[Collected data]
===
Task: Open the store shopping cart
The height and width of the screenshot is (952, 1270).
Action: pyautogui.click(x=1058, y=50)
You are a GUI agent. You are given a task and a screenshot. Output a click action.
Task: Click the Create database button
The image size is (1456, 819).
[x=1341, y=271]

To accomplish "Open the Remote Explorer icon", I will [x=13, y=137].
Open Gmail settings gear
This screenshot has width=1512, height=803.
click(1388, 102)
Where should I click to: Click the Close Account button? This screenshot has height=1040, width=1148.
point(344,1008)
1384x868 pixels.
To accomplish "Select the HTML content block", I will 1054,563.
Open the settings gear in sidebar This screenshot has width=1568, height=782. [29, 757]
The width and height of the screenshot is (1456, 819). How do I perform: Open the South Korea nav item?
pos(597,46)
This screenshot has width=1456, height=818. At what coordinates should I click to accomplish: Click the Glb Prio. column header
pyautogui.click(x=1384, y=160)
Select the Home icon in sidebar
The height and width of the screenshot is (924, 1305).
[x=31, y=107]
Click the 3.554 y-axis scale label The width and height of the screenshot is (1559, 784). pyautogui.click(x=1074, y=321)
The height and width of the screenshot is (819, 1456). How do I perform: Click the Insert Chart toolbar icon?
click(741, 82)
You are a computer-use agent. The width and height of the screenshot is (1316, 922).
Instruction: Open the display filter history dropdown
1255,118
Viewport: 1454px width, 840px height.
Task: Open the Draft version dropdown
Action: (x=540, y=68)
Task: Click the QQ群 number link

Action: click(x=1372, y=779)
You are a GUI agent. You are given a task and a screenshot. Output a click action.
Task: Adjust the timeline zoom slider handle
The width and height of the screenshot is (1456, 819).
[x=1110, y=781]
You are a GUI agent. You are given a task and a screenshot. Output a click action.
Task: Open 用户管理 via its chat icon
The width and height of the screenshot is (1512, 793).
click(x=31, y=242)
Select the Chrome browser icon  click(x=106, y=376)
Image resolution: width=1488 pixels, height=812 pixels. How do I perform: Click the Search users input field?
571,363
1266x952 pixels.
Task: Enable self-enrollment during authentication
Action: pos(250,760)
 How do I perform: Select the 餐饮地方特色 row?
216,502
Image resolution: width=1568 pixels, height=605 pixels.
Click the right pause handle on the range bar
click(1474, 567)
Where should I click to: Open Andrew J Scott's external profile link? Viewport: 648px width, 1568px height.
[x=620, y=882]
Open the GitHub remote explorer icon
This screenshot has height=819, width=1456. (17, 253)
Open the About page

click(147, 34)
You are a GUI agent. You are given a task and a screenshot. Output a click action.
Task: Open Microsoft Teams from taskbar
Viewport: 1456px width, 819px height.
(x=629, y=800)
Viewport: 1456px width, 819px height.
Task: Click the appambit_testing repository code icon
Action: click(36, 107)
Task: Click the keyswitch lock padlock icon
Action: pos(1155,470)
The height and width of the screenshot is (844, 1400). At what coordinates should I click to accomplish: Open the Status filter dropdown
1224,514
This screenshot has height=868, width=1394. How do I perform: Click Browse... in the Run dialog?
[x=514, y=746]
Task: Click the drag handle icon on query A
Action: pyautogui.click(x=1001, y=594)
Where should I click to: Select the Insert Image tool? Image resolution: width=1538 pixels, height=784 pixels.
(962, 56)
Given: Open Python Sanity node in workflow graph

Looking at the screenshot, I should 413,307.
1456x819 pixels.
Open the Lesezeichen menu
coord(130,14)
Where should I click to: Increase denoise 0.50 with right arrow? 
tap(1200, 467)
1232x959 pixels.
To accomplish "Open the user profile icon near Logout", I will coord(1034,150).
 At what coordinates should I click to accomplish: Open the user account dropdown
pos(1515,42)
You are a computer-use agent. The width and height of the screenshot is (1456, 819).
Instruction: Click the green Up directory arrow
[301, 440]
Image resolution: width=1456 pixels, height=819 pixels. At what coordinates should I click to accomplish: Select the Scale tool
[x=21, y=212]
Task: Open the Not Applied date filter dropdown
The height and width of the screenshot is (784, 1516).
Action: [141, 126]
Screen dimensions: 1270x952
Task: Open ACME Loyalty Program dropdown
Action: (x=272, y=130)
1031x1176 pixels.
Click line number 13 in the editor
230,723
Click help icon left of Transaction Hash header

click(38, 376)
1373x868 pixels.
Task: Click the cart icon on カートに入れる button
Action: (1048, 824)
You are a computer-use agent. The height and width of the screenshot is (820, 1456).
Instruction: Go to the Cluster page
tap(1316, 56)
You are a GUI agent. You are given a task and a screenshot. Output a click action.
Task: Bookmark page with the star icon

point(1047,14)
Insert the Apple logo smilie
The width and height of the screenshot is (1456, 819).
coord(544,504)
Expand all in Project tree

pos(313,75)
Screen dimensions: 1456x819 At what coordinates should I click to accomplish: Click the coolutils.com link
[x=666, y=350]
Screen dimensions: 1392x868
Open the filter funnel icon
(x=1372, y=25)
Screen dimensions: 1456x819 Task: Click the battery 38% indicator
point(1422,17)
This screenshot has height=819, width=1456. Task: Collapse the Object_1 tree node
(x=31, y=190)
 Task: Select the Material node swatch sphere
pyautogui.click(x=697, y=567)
===
### YOUR ASSIGNMENT
Look above for the line with "is (1316, 922)." and the line with "Select the Chrome". Write out those two lines and all the lines between them, exactly, and no others.

### WORKED SOLUTION
You are a computer-use agent. The width and height of the screenshot is (1316, 922).
Instruction: Open the display filter history dropdown
1255,118
Viewport: 1454px width, 840px height.
Task: Open the Draft version dropdown
Action: (x=540, y=68)
Task: Click the QQ群 number link

Action: click(x=1372, y=779)
You are a GUI agent. You are given a task and a screenshot. Output a click action.
Task: Adjust the timeline zoom slider handle
The width and height of the screenshot is (1456, 819).
[x=1110, y=781]
You are a GUI agent. You are given a task and a screenshot. Output a click action.
Task: Open 用户管理 via its chat icon
The width and height of the screenshot is (1512, 793).
click(x=31, y=242)
Select the Chrome browser icon  click(x=106, y=376)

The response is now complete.